Melt ponds were also observed over the entire Larsen A ice shelf
prior to its breakup, and are observed on the Wilkins and George
VI ice shelves, both of which are suspected of currently undergoing
slower irreversible retreats.
               --24 March 1998, National Snow and Ice Data Center

Antarctica is covered by 90% of the world's ice. About 13.5% of that lies over 
West Antarctica, which is separated from the east by the Transantarctic Mountains. 
The Antarctic Peninsula extends from West Antarctica toward Tierra del Fuego. 
It is here that the greatest recorded warming on the planet has occurred in the 
last half century.

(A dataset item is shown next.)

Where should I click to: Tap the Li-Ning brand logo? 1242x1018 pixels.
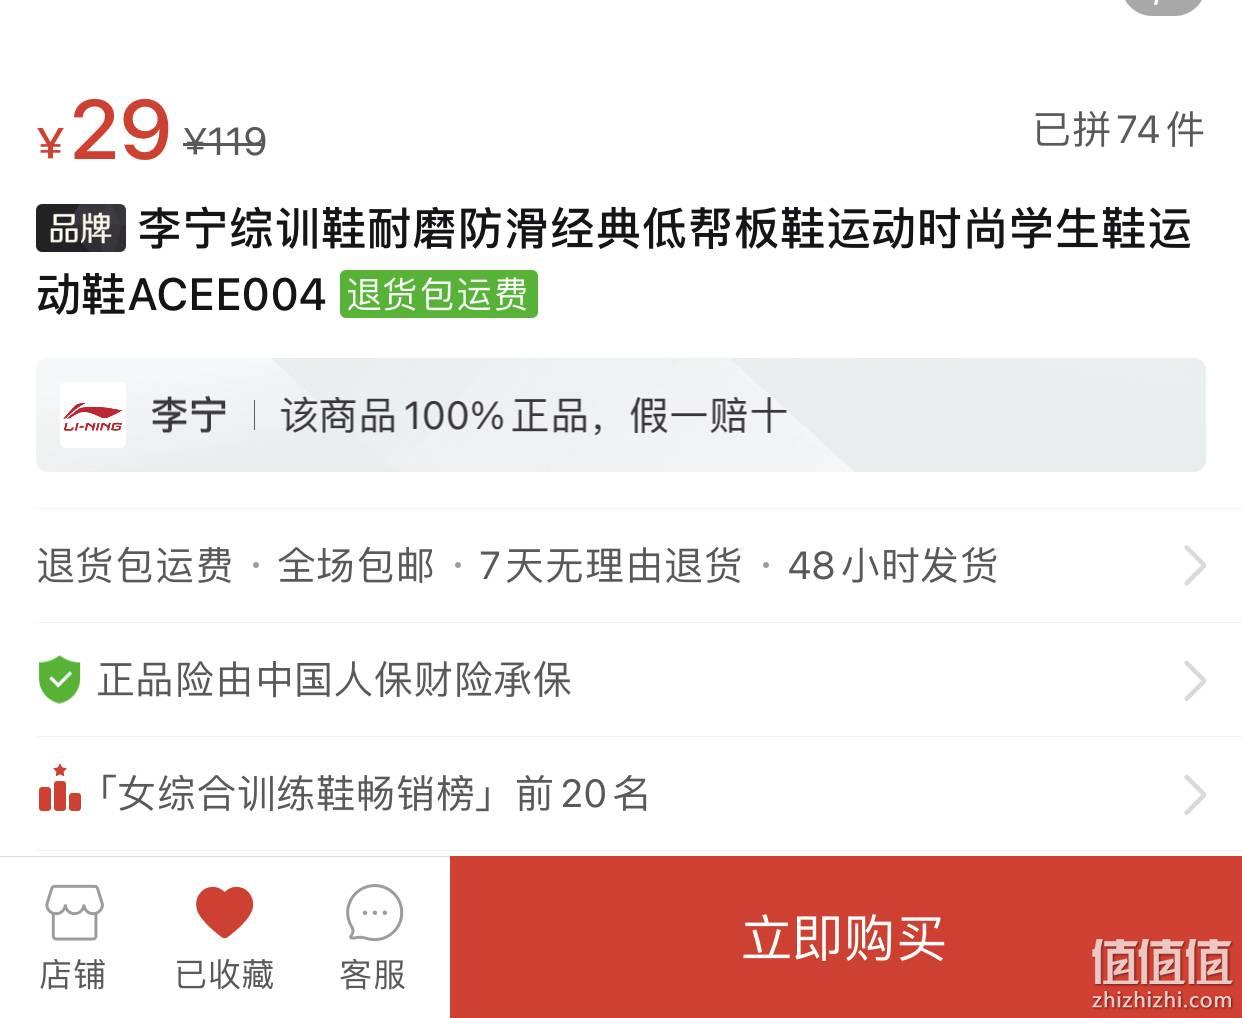(x=93, y=415)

In the past few decades, this region has warmed by 4.5 °F.
 
Every winter, Antarctica's four-foot thick sea ice expands to cover an area 
twice the size of the continental US. This pushes the region's winter 
temperatures lower, as ice reflects more of the sun's energy back into space 
than do dark seas.

The ice on East Antarctica is estimated to be between 11 and 17 million years 
old In the west, it's mostly less than 600,000 years old. While the eastern 
ice sits in a bowl of mountains, most of  West Antarctica's ice is anchored 
hundreds or thousands of feet below sea level - on a mixture of glacier-
pulverized rock and water that has the consistency of toothpaste.
 
In 1992, scientists discovered active volcanoes hidden under the ice of West 
Antarctica. They discovered one that is four miles across and rests inside a 
14-mile-wide caldera. Above these volcanoes, giant ice streams - several times 
the size of the Amazon - flow toward the ocean hundreds of times faster than the
surrounding ice. If these streams were unleashed, they could collapse the 
surrounding ice sheet, possibly leading to its obliteration.
 
In the early 1960s, scientists began to ask what would happen if the West 
Antarctic ice sheet were to break up and melt. They estimated that there would 
be a global 20-foot sea-level rise in an amazingly short period of time - 20 years 
or so. (After all, we are talking about nearly 10% of the world's ice.
 
Antarctica has a few giant ice shelves and several smaller ones that gird most 
of the continent (an ice sheet becomes an ice shelf when it expands into the ocean). The Larsen ice shelf runs up the east side of the peninsula, 
while two other large ice shelves cover two enormous bays - the Ross and the 
Ronne-Filchner. More than half of Antarctica's ice drainages pour into these two 
West Antarctic bays.
 
If the Ronne or the Ross begin to disintegrate as Larsen is doing right now, 
then the plug for all of these ice streams will be removed (ice shelves 
surround 95% of Antarctica, retarding the outward motion of the ice streams), 
and the ice which sits above the continent (as opposed to that anchored below 
sea level) will move into the ocean, raising sea level.
 
No one knows how the bulk of West Antarctica's ice sheet is anchored. 
Is it anchored by the archipelago it overruns, or is it anchored laterally 
to the Transantarctic Mountains? If the latter, a sea level increase from 
global warming factors could lift the West Antarctica ice sheet enough to snap 
the "moorings" to the Transantarctic Mountains.
 
The August 1995, Scientific American reported that scientists in the Bahamas 
had discovered that the last ice age began 120,000 years ago with something 
they called the "Madhouse Century." At that time, sea level was the same as 
it is now, CO2 levels were similar, and global climate was just a little colder. 
Something happened to trigger a catastrophic 20-foot sea-level increase -
immediately followed by a 50 foot decrease! - all in just 100 years!!! Then, 
the Ice Age was off and running for 100,000 years.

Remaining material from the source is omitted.